Often unacknowledged by those already into specialty coffee, getting into coffee is intimidating. Before I made the leap myself I was making pots of coffee for its expressly utilitarian, caffeine-consuming purpose. From the outside looking in, I saw all of the gadgets as complex, uninviting and needlessly tedious. It’s widely understood that the best cups of coffee come from a steady-handed pour-over technique, but the all-popular Chemex looks a whole lot like an 8th-grade science experiment and I’ve put a firm mental blocked that time of my life. Instead, I found Hario’s compact, beautifully simple and very affordable V60 dripper.
Though coffee nerds will shame me for this, there isn’t much difference between the pour-over devices themselves. I sought out one that wasn’t going to swallow up half a cabinets-worth of space and was sturdy enough to stand up to my clumsy nature. That’s what the V60 is. Place it atop your mug, stick a V60 filter in and pour hot (but not boiling) water over the coffee in little circles. Boom — you’re now drinking better coffee than most people you know, and using a device some of the best baristas in the world use.

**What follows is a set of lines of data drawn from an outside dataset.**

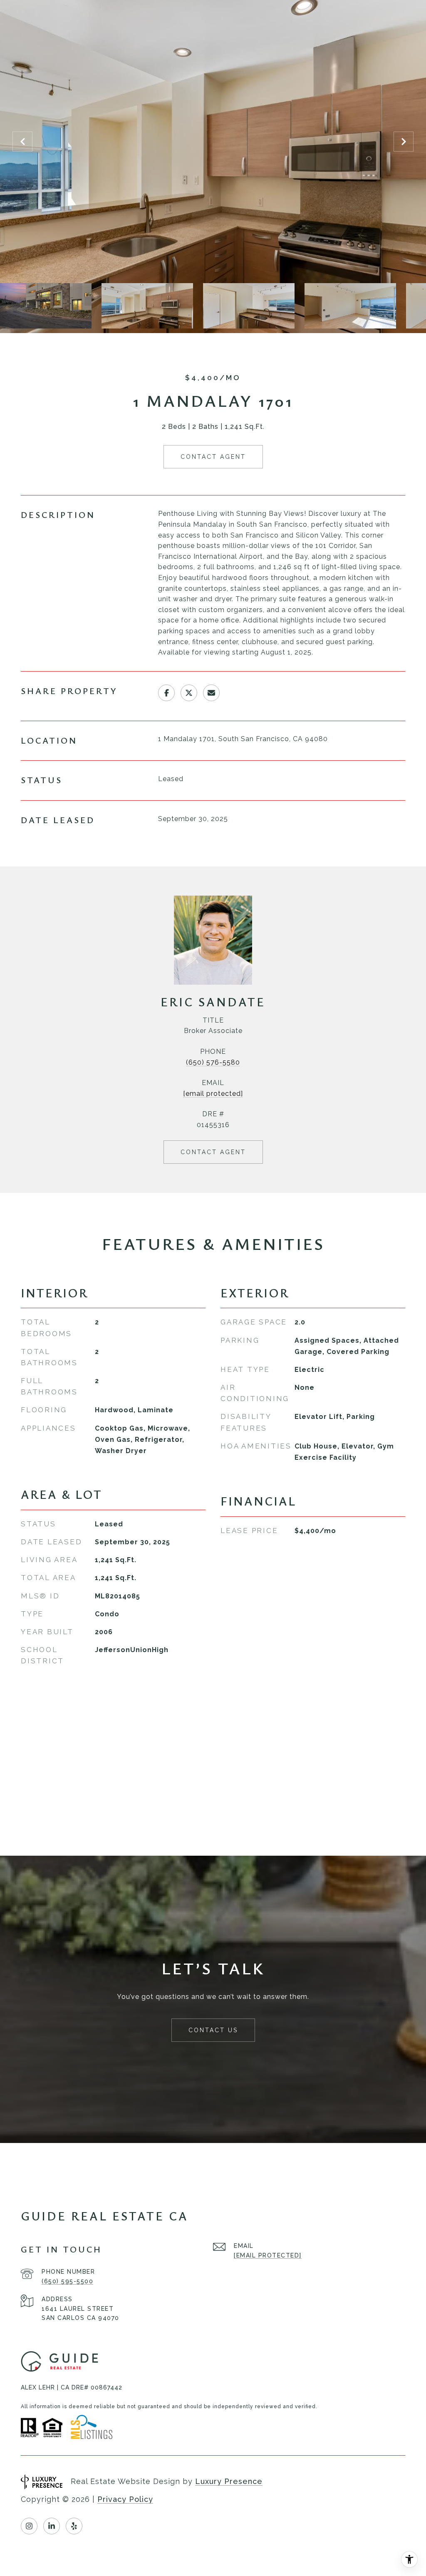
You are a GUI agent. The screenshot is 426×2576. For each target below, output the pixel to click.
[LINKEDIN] (51, 2526)
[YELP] (74, 2526)
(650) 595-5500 (67, 2281)
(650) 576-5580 (213, 1062)
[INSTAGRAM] (29, 2526)
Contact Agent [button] (213, 456)
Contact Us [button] (213, 2030)
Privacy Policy (125, 2499)
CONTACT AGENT (213, 1152)
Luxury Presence (229, 2481)
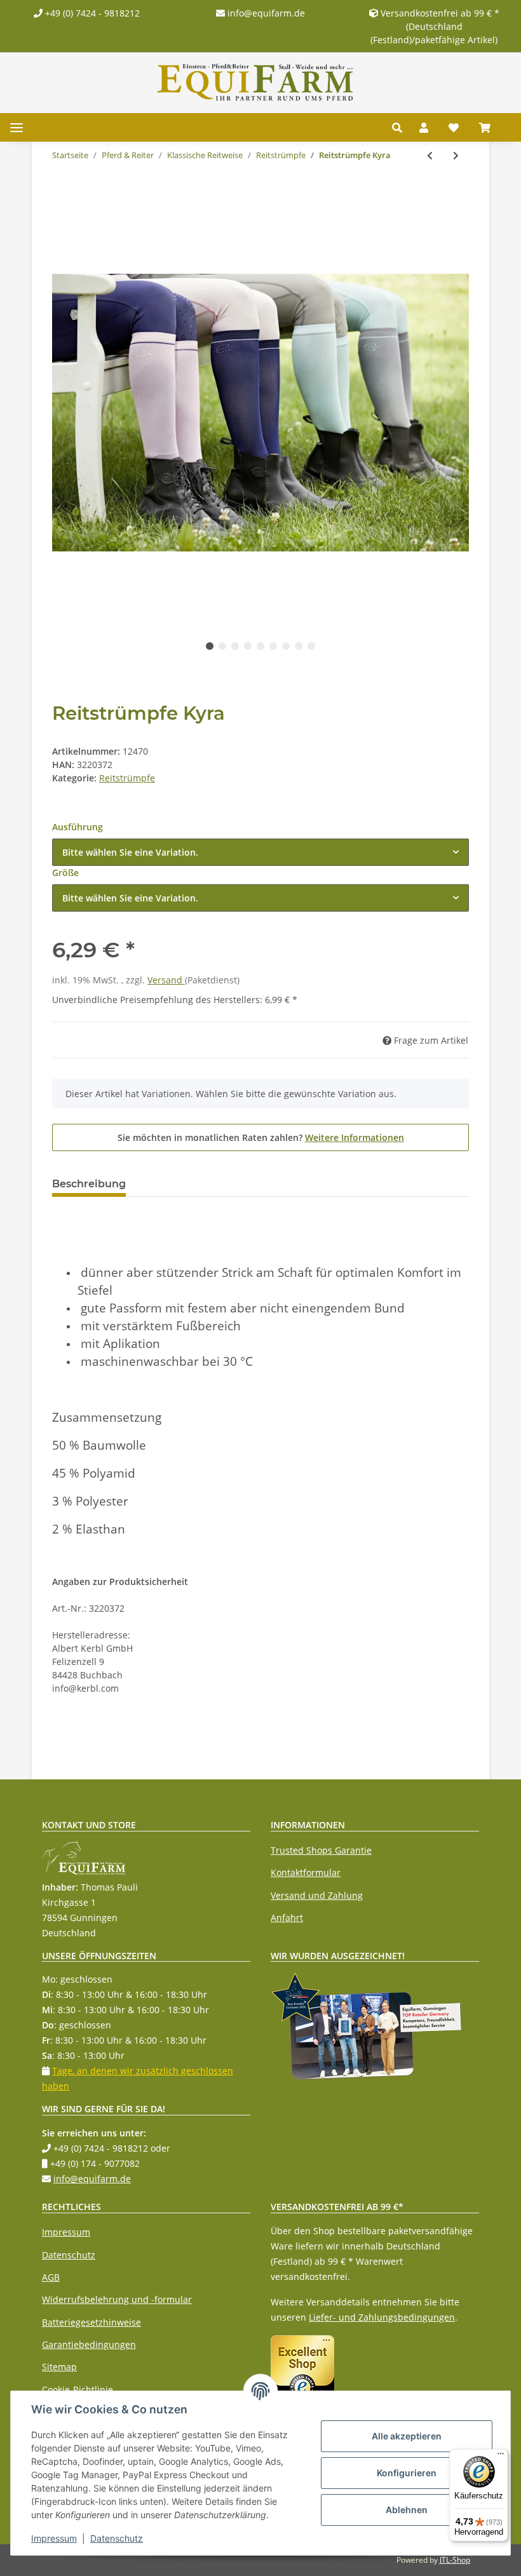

The main difference between Hario’s stowable dripper and, say, a Chemex, is mostly in the filter. Each have filters made specifically for them, and they are what makes the difference in the final taste. Where Chemex filters are heavier and more paper-y, Hario’s filters are thin. The Hario filters don’t need to be soaked before brewing like the Chemex’s do, and because of its ultra-thin makeup, they keep more of a coffee bean’s original flavor intact. Perhaps the best part of this whole spiel, the Hario V60 is on sale today for a mere $15, also known as the price you’ll pay for lunch today. Happy dripping.